## MATERIAL SHOWN

········

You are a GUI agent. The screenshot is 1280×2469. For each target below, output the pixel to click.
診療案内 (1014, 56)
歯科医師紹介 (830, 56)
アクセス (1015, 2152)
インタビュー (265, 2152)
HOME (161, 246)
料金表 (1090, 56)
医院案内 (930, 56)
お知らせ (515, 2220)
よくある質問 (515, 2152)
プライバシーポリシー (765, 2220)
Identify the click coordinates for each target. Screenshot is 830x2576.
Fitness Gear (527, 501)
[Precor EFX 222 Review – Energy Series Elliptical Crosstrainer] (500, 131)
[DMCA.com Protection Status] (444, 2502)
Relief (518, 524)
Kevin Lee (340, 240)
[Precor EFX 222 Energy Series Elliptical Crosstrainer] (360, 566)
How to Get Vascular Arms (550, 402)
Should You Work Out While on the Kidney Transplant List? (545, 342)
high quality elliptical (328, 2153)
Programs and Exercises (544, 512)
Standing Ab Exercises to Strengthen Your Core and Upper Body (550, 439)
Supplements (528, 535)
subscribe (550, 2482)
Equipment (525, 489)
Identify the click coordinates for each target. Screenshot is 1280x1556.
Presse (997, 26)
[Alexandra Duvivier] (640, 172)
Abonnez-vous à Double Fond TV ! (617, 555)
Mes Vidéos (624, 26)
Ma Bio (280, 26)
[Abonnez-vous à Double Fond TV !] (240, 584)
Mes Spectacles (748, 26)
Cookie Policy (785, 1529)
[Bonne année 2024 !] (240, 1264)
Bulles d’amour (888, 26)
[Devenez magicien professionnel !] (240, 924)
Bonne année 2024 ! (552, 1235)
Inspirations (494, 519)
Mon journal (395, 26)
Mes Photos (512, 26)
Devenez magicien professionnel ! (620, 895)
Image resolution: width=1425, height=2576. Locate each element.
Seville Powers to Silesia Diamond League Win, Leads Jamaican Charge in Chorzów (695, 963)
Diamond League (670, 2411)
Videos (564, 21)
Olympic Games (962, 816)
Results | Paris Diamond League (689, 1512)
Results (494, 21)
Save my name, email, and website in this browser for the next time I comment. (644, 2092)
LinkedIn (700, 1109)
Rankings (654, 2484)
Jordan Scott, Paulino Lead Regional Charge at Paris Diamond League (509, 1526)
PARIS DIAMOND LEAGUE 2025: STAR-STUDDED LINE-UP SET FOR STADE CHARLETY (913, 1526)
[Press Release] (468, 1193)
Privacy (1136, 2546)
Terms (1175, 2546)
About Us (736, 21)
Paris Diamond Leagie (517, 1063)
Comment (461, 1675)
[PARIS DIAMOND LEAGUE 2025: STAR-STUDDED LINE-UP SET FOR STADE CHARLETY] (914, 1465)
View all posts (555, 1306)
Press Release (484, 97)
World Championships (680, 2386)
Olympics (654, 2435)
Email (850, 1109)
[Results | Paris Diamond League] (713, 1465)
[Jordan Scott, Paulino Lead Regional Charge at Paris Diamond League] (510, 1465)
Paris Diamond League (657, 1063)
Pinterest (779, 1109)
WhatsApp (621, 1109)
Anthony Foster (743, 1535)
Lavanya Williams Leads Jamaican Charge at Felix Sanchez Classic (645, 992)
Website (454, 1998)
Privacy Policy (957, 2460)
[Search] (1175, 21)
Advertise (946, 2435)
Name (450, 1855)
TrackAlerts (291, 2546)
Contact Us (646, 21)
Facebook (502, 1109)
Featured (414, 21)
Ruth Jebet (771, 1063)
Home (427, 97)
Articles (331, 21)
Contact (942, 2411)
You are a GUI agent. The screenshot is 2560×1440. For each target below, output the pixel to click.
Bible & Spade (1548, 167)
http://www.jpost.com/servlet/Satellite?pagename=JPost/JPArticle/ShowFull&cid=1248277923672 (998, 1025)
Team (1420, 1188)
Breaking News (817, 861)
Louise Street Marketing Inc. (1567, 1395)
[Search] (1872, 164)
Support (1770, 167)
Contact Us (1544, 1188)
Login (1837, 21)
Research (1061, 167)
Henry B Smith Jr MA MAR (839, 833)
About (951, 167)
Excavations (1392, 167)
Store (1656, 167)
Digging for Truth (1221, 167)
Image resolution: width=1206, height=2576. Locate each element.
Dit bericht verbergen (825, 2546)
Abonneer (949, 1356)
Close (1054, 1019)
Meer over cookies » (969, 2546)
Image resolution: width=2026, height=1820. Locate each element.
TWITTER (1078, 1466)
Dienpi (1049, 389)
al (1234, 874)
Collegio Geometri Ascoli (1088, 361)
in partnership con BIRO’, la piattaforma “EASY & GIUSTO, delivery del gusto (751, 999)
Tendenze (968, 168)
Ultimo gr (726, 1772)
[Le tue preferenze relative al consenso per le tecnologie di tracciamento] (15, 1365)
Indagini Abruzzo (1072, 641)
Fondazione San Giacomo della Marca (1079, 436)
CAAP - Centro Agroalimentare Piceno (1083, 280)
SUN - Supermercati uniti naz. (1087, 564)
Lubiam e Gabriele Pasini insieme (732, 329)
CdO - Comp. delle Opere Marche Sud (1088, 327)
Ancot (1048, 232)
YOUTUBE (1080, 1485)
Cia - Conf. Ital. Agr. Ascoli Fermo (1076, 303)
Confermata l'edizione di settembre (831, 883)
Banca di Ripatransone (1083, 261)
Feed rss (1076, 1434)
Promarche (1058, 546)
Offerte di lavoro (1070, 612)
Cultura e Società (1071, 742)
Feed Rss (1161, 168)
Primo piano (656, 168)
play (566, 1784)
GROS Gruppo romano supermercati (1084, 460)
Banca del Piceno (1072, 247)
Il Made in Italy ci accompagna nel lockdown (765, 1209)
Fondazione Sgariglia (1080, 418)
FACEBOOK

········

## WORK ITEM
Given the records above, restate word for word only the lines starting at the one with "CdO - Comp." and ending at the one with "Banca del Piceno (1072, 247)".

## TASK RESPONSE
CdO - Comp. delle Opere Marche Sud (1088, 327)
Ancot (1048, 232)
YOUTUBE (1080, 1485)
Cia - Conf. Ital. Agr. Ascoli Fermo (1076, 303)
Confermata l'edizione di settembre (831, 883)
Banca di Ripatransone (1083, 261)
Feed rss (1076, 1434)
Promarche (1058, 546)
Offerte di lavoro (1070, 612)
Cultura e Società (1071, 742)
Feed Rss (1161, 168)
Primo piano (656, 168)
play (566, 1784)
GROS Gruppo romano supermercati (1084, 460)
Banca del Piceno (1072, 247)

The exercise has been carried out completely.